Polyisocyanurate, a more efficient insulation, was selected to reduce insulation depth that would be needed for the ventilation assembly. The plywood nailbase for the asphalt shingles was elevated to create a continuous plenum that extended from the soffit to the ridge (Photo 5). The integral gutters were removed and infilled to create the intake, and vents were added at the ridges. Ventilation is provided passively by the chimney effect created within the plenum, but consideration was made for temperature to avoid creating freeze-thaw cycles that would exacerbate ice formation. Air flow analysis was also performed to design the needed depth of the plenum and to verify that changes in slope and roof geometry would not block ventilation.

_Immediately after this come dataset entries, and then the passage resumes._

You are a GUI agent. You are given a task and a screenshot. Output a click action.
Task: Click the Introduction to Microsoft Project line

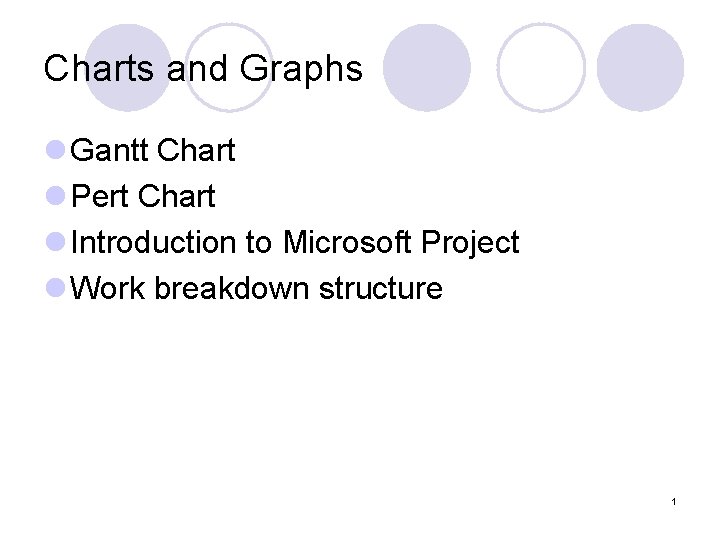tap(296, 243)
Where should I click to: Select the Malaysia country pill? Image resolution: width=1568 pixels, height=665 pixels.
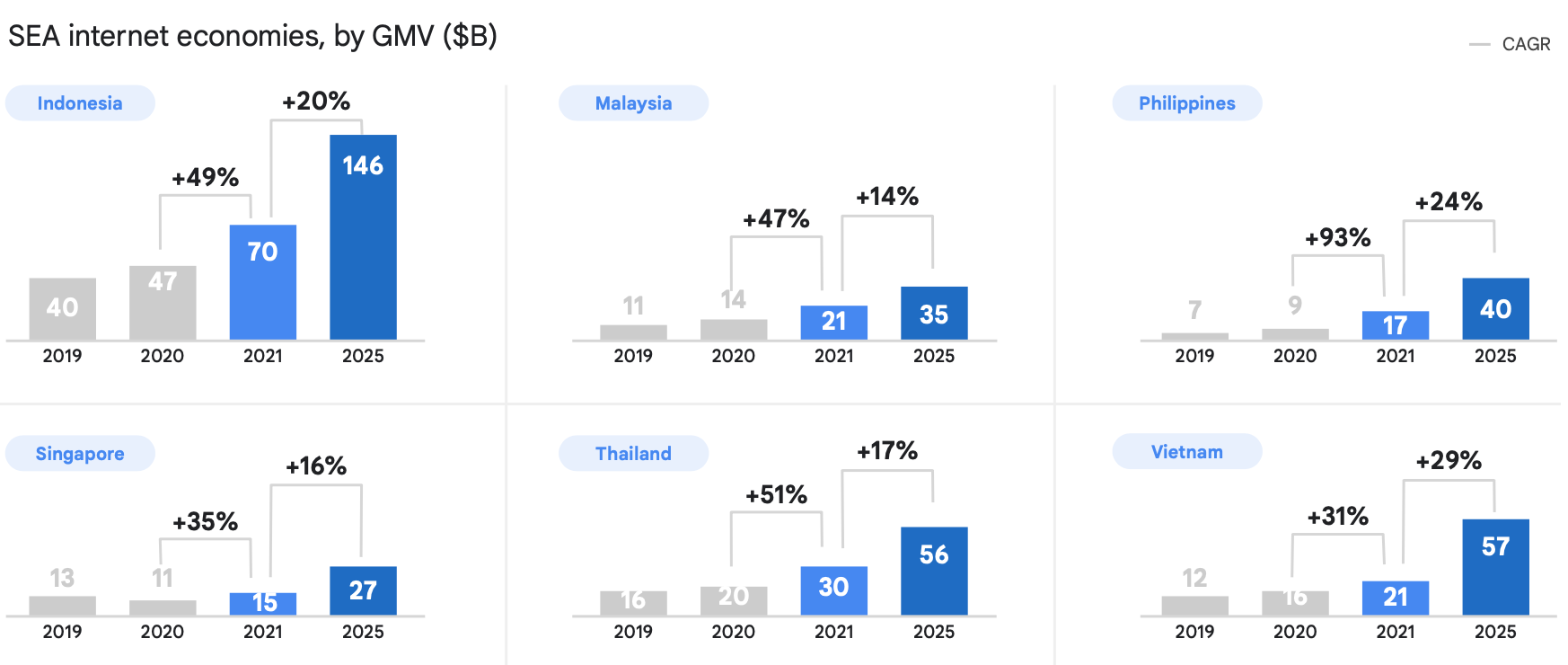633,103
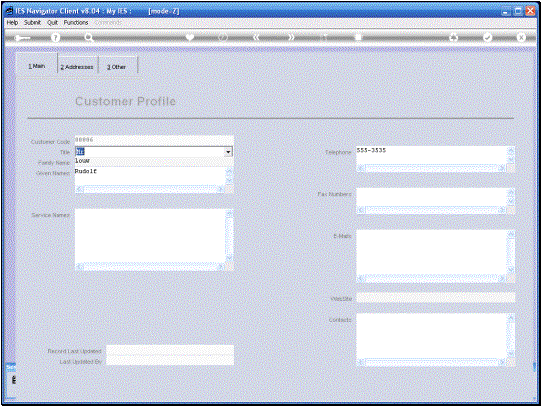Click the magnifying glass search icon
The height and width of the screenshot is (406, 541).
click(x=89, y=37)
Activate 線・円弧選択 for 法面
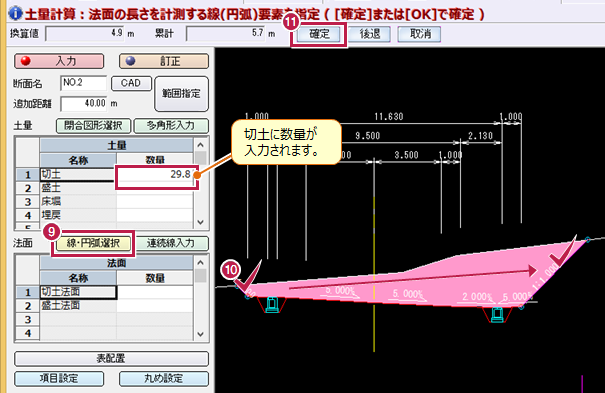Screen dimensions: 605x393 [93, 243]
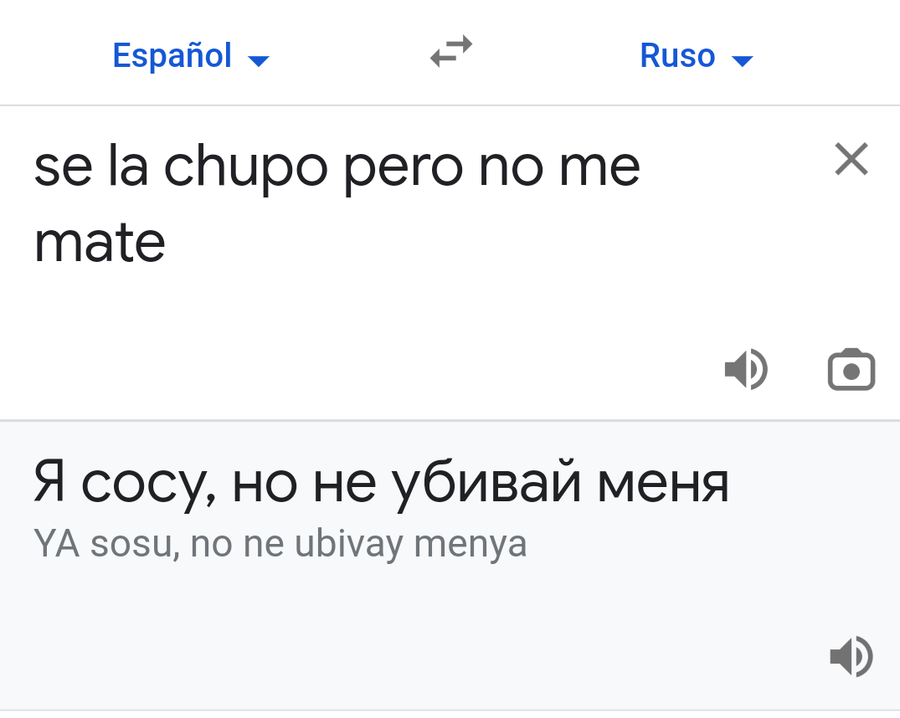Expand the Español language dropdown arrow
Image resolution: width=900 pixels, height=718 pixels.
[258, 60]
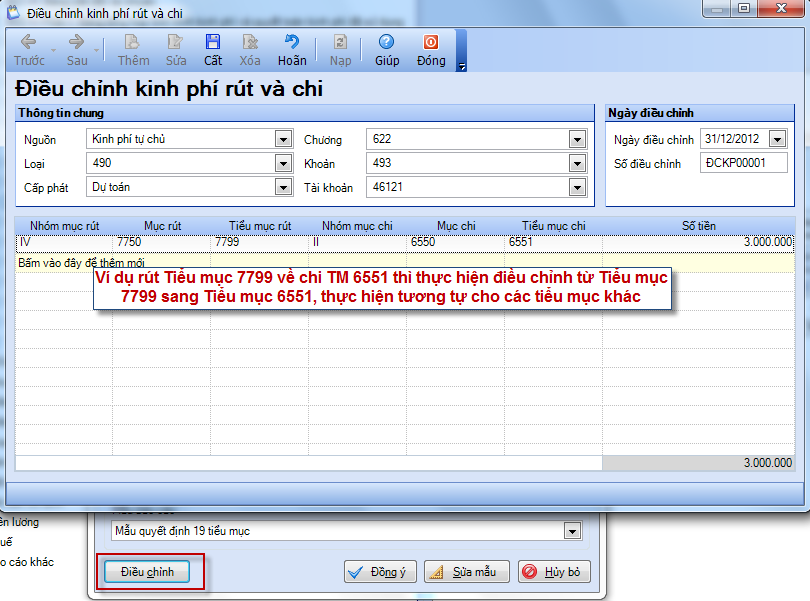810x601 pixels.
Task: Click the Số điều chỉnh input field
Action: 743,163
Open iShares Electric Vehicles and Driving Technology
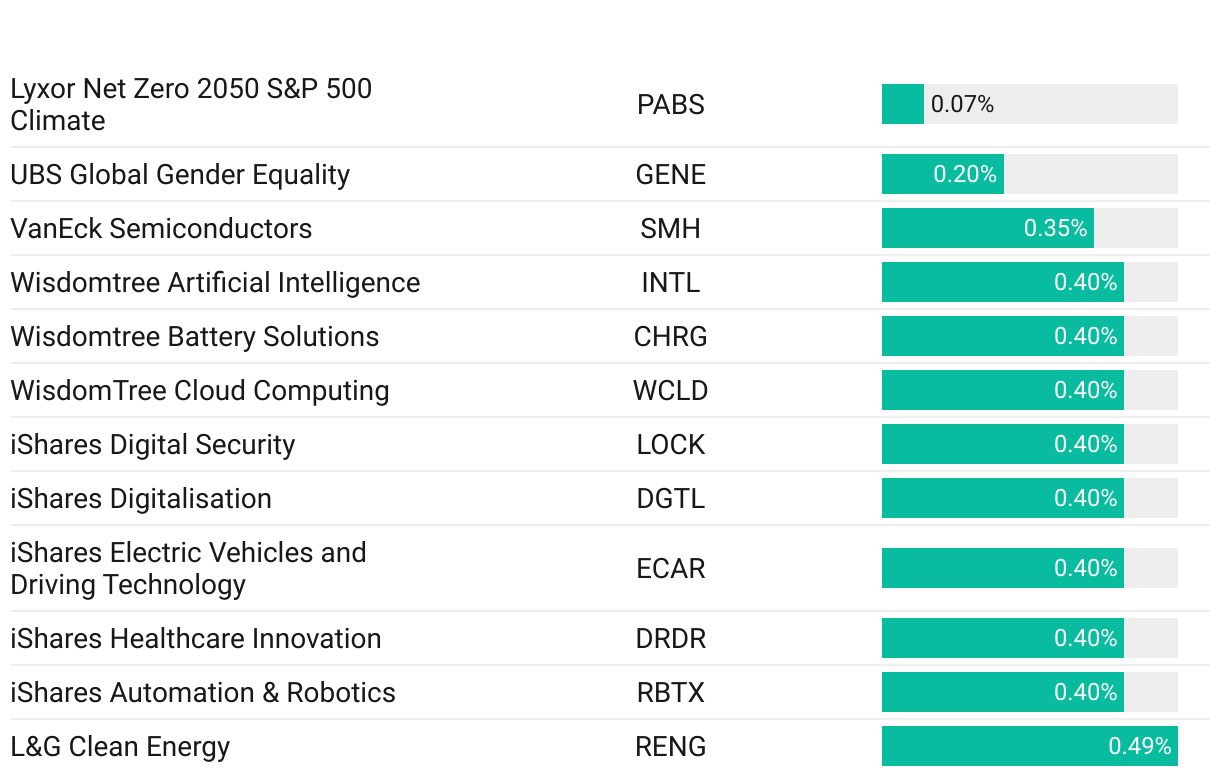The image size is (1220, 782). [x=188, y=568]
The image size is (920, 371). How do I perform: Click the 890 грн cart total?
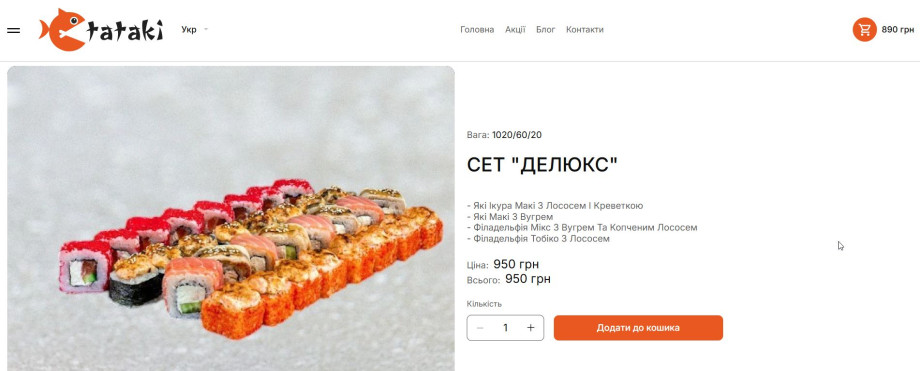pos(898,29)
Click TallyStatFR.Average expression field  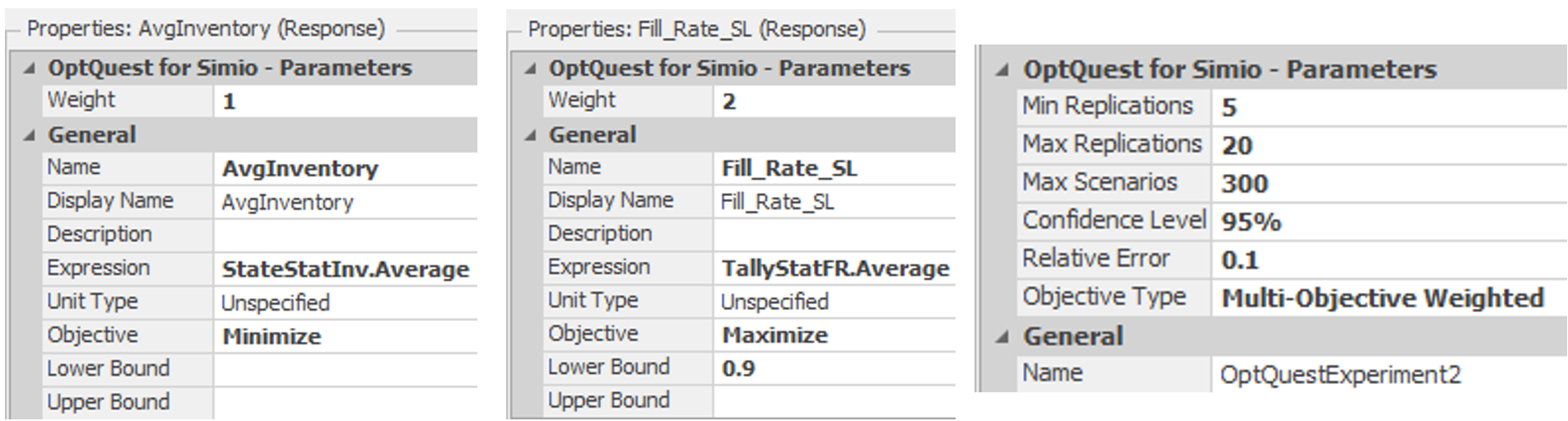tap(835, 269)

The asphalt shingles were installed over a continuous membrane underlayment to provide the primary waterproofing layer. Because of the history of past leakage issues, a secondary waterproofing layer was installed under the insulation. Should the primary layer fail, water should still be prevented from entering the building. As mentioned above, the integral gutters were removed and infilled; new hung gutters were attached to the eave edge, fully outside the exterior wall plane. If the new gutters were to be damaged or to leak, there is no path for water entry into the wall system with this assembly. The secondary waterproofing layer also served as a sealed air barrier system.

Flashing Challenges

The roofing replacement work was only the first phase of a multimillion dollar building enclosure replacement project. Where lower roofs intersect with vertical walls or where steep-sloped areas transition to low-slope roofs, allowance for future integration into replacement systems needed to be provided. In some locations, a temporary cut-off or counterflashing was provided, and at other locations, existing wall or roofing assemblies were cut away to waterproof the new roofing system. Ideally, the roofing and exterior walls could have been replaced at the same time, allowing for full continuity of the waterproofing, insulation and air barrier layers. The exterior wall replacement project was begun in 2014 and will finish in later 2016.


Retrofitting roofing assemblies into existing structures presents a number of challenges when the new roofing systems have different performance requirements from what had previously existed. For the Centre, the desire to change from metal panel roofing to asphalt shingle necessitated the construction of a vented roofing system to preserve the service life of the asphalt shingles. The new system was successfully integrated into the as-built construction through careful assessment of the existing conditions and performance modeling of proposed replacement systems to design the most efficient but effective system to fit within existing geometric tolerances. Replacing failing building enclosures is a challenging and invasive undertaking and advanced consideration must be given to cost, constructability, phasing, climate and as-built construction.